The eight-seat cabin measures 55 inches across, making it one of the roomiest in the class. It’s also 51 inches high—not nearly tall enough for stand-up headroom, but big enough to allow easy walk-around space inside the cabin.
From a pilot’s point of view, the front office is easily accessible and well laid out, with everything logically oriented in a left-right format. It’s a reasonably peaceful environment, as well—one of the quietest you’ll find in a piston twin. Conversations barely above a whisper are easily audible, there’s little vibration transmitted through the fuselage, and the chairs articulate in all the proper directions.

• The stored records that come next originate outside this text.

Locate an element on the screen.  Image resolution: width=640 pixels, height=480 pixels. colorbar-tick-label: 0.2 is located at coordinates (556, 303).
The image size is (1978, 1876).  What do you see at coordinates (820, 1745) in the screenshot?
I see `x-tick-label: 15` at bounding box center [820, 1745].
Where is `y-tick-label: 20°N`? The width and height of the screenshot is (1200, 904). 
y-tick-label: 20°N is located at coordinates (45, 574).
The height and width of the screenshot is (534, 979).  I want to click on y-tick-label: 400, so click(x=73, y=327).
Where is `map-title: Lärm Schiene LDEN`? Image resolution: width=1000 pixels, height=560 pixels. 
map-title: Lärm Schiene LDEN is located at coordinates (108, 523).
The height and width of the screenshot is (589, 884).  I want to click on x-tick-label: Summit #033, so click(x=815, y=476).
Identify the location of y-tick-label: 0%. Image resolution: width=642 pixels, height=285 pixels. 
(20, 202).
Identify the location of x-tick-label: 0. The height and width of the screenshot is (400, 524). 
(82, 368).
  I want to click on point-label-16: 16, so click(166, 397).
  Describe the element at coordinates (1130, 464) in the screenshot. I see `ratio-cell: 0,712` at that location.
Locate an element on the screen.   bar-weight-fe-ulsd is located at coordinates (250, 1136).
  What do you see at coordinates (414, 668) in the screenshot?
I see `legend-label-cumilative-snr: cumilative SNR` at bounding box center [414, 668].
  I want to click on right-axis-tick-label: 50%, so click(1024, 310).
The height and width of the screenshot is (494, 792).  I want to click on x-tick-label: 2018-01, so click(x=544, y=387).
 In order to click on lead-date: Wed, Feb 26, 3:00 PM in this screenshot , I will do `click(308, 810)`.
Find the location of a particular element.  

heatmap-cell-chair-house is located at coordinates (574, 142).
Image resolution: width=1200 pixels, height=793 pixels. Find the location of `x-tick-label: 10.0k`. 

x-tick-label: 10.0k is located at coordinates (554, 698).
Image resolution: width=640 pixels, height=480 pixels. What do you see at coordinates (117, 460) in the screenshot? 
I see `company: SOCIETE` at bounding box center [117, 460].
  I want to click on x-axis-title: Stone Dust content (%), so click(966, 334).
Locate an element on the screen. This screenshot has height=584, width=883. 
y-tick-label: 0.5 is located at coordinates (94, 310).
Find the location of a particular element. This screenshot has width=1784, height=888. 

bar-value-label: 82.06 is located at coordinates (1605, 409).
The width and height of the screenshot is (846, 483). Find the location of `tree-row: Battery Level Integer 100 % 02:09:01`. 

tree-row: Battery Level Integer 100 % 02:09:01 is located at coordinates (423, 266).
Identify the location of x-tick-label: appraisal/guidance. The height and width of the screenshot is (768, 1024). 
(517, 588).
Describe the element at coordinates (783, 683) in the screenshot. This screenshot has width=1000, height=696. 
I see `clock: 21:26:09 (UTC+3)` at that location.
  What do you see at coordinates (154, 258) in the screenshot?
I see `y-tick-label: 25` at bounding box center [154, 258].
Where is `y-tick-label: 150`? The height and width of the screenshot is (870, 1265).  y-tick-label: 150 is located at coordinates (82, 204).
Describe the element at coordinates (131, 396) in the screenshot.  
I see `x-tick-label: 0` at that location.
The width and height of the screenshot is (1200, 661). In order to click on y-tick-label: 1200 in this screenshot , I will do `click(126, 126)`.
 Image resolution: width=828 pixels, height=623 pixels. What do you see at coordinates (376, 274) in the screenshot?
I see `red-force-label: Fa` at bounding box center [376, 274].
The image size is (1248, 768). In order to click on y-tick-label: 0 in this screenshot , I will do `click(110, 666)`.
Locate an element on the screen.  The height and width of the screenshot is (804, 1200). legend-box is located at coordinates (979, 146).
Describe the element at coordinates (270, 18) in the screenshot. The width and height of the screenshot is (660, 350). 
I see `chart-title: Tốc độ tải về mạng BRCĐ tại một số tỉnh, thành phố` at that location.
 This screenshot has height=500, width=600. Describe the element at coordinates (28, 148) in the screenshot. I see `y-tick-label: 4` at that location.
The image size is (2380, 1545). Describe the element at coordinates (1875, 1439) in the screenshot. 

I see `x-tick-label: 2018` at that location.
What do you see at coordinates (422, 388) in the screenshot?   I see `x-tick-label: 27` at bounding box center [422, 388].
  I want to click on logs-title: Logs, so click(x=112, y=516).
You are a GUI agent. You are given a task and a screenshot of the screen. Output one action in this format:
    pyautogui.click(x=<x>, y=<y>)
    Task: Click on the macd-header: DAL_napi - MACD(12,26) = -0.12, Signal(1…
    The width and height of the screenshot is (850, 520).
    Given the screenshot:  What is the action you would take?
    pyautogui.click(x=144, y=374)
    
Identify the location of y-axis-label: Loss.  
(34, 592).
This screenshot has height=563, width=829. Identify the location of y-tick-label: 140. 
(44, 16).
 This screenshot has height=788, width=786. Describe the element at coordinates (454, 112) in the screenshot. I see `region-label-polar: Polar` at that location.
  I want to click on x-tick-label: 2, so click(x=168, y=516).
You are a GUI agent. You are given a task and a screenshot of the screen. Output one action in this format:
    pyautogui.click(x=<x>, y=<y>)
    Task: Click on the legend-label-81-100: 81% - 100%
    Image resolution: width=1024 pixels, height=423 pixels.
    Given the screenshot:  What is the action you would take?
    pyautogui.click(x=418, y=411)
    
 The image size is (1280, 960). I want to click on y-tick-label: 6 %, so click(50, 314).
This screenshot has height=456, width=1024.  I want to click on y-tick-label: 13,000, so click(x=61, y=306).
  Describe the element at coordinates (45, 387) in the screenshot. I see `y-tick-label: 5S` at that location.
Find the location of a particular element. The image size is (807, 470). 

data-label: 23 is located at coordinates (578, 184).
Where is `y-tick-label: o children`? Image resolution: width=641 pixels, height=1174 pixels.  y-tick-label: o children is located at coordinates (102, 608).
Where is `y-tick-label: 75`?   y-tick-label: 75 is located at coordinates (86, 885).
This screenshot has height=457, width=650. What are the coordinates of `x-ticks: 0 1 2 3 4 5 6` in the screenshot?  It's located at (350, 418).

Additionally, the airplane takes turbulence well, with a high wing loading of nearly 30 pounds/square foot.
At the end of your flight, whether IFR or VFR, the Chancellor is one of the most manageable of the corporate twins. Unlike the 421’s geared powerplants, the 414’s engines aren’t unduly sensitive to power reductions. The airplane will accept approach speeds anywhere from 100 to 120 knots, and it’s as stable on a long VFR straight into Long Beach in good weather as it is to a tight ILS to minimums at Wichita in a snowstorm.
Like most other Cessna piston products, the 414 Chancellor was discontinued in the mid-‘80s after some 1100 had been sold, and many of those are still active. Despite the airplane’s age, it remains a popular corporate transport, reasonably economical to operate, simple to fly, fairly easy to maintain, and a popular machine with both pilots and passengers.
Cessna 414 (1970-75)
Continental's TSIO-520-J 310 hp 1400 TBO powered the original 414s. In 1973 the cabin length increased 16 inches and a fifth window was added.
Cessna 414 (1976-77)
The engines were upgraded to the Continental TSIO-520N 310 hp engine with 1400 TBO.
Cessna 414A Chancellor (1978-85)
Improved 414 with narrower vertical tail, longer span bonded wet wing without tip tanks, a lengthened nose, re-designed landing gear and powered by two 310hp TSIO-520-N (1400 TBO) engines and PSI increase, 554 built. In 1979 the engines were upgraded to the 310 hp Continental TSIO-520NB engines with 1600 TBO
Riley Rocket 414
Conversion of Cessna 414 aircraft by fitting two 400hp Lycoming IO-720 engines.